▶ **RECORDS TO USE**:

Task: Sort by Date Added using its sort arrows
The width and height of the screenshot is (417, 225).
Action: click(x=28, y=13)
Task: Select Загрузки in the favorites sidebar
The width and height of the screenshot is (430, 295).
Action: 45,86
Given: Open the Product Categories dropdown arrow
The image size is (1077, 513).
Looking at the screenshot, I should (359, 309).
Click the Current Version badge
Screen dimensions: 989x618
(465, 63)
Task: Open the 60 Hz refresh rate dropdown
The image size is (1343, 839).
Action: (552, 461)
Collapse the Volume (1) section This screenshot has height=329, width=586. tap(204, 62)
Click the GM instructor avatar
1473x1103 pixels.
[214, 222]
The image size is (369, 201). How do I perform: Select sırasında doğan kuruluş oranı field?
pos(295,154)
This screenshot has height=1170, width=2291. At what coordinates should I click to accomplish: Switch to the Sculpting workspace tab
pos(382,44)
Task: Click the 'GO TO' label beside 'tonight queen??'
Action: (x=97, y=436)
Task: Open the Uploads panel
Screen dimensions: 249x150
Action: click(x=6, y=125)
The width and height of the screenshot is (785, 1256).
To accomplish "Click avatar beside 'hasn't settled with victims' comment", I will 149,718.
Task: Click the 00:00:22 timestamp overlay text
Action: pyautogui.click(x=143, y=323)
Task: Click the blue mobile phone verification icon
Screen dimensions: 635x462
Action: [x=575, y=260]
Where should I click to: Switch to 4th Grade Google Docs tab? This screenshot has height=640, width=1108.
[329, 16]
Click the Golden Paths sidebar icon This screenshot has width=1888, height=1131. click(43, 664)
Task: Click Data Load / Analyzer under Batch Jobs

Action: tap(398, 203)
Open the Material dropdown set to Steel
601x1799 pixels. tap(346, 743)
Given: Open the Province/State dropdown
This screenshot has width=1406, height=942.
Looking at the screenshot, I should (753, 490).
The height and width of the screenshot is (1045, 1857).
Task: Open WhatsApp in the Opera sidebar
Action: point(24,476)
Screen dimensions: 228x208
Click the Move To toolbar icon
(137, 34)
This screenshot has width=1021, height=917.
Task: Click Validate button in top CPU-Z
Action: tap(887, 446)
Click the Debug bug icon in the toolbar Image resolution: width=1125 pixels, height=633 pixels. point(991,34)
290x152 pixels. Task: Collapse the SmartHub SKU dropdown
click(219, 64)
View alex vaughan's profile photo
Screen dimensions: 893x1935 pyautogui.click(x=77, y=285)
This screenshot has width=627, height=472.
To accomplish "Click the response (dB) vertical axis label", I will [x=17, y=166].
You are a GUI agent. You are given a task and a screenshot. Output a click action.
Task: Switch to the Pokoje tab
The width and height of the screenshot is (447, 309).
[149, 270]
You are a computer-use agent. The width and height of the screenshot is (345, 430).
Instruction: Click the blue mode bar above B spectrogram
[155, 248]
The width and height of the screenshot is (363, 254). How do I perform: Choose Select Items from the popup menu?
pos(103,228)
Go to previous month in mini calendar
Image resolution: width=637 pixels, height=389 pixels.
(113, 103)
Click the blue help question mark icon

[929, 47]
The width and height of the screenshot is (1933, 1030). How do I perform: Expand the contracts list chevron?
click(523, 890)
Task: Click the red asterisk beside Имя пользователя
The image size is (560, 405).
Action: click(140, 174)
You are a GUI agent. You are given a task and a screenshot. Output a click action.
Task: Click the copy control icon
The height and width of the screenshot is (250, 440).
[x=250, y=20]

▶ **TASK**: Please rewrite all of the data above, changing every "dropdown" to "drop-down" and leaving everything else as it is.

▶ **SOLUTION BELOW**:
Task: Sort by Date Added using its sort arrows
The width and height of the screenshot is (417, 225).
Action: click(x=28, y=13)
Task: Select Загрузки in the favorites sidebar
The width and height of the screenshot is (430, 295).
Action: 45,86
Given: Open the Product Categories drop-down arrow
The image size is (1077, 513).
Looking at the screenshot, I should (359, 309).
Click the Current Version badge
Screen dimensions: 989x618
(465, 63)
Task: Open the 60 Hz refresh rate drop-down
The image size is (1343, 839).
Action: (552, 461)
Collapse the Volume (1) section This screenshot has height=329, width=586. tap(204, 62)
Click the GM instructor avatar
1473x1103 pixels.
[214, 222]
The image size is (369, 201). How do I perform: Select sırasında doğan kuruluş oranı field?
pos(295,154)
This screenshot has height=1170, width=2291. At what coordinates should I click to accomplish: Switch to the Sculpting workspace tab
pos(382,44)
Task: Click the 'GO TO' label beside 'tonight queen??'
Action: (x=97, y=436)
Task: Open the Uploads panel
Screen dimensions: 249x150
Action: click(x=6, y=125)
The width and height of the screenshot is (785, 1256).
To accomplish "Click avatar beside 'hasn't settled with victims' comment", I will 149,718.
Task: Click the 00:00:22 timestamp overlay text
Action: pyautogui.click(x=143, y=323)
Task: Click the blue mobile phone verification icon
Screen dimensions: 635x462
Action: [x=575, y=260]
Where should I click to: Switch to 4th Grade Google Docs tab? This screenshot has height=640, width=1108.
[329, 16]
Click the Golden Paths sidebar icon This screenshot has width=1888, height=1131. click(43, 664)
Task: Click Data Load / Analyzer under Batch Jobs

Action: tap(398, 203)
Open the Material drop-down set to Steel
601x1799 pixels. tap(346, 743)
Given: Open the Province/State drop-down
This screenshot has width=1406, height=942.
Looking at the screenshot, I should (753, 490).
The height and width of the screenshot is (1045, 1857).
Task: Open WhatsApp in the Opera sidebar
Action: point(24,476)
Screen dimensions: 228x208
Click the Move To toolbar icon
(137, 34)
This screenshot has width=1021, height=917.
Task: Click Validate button in top CPU-Z
Action: tap(887, 446)
Click the Debug bug icon in the toolbar Image resolution: width=1125 pixels, height=633 pixels. point(991,34)
290x152 pixels. Task: Collapse the SmartHub SKU drop-down
click(219, 64)
View alex vaughan's profile photo
Screen dimensions: 893x1935 pyautogui.click(x=77, y=285)
This screenshot has width=627, height=472.
To accomplish "Click the response (dB) vertical axis label", I will [x=17, y=166].
You are a GUI agent. You are given a task and a screenshot. Output a click action.
Task: Switch to the Pokoje tab
The width and height of the screenshot is (447, 309).
[149, 270]
You are a computer-use agent. The width and height of the screenshot is (345, 430).
Instruction: Click the blue mode bar above B spectrogram
[155, 248]
The width and height of the screenshot is (363, 254). How do I perform: Choose Select Items from the popup menu?
pos(103,228)
Go to previous month in mini calendar
Image resolution: width=637 pixels, height=389 pixels.
(113, 103)
Click the blue help question mark icon

[929, 47]
The width and height of the screenshot is (1933, 1030). How do I perform: Expand the contracts list chevron?
click(523, 890)
Task: Click the red asterisk beside Имя пользователя
The image size is (560, 405).
Action: click(140, 174)
You are a GUI agent. You are given a task and a screenshot. Output a click action.
Task: Click the copy control icon
The height and width of the screenshot is (250, 440).
[x=250, y=20]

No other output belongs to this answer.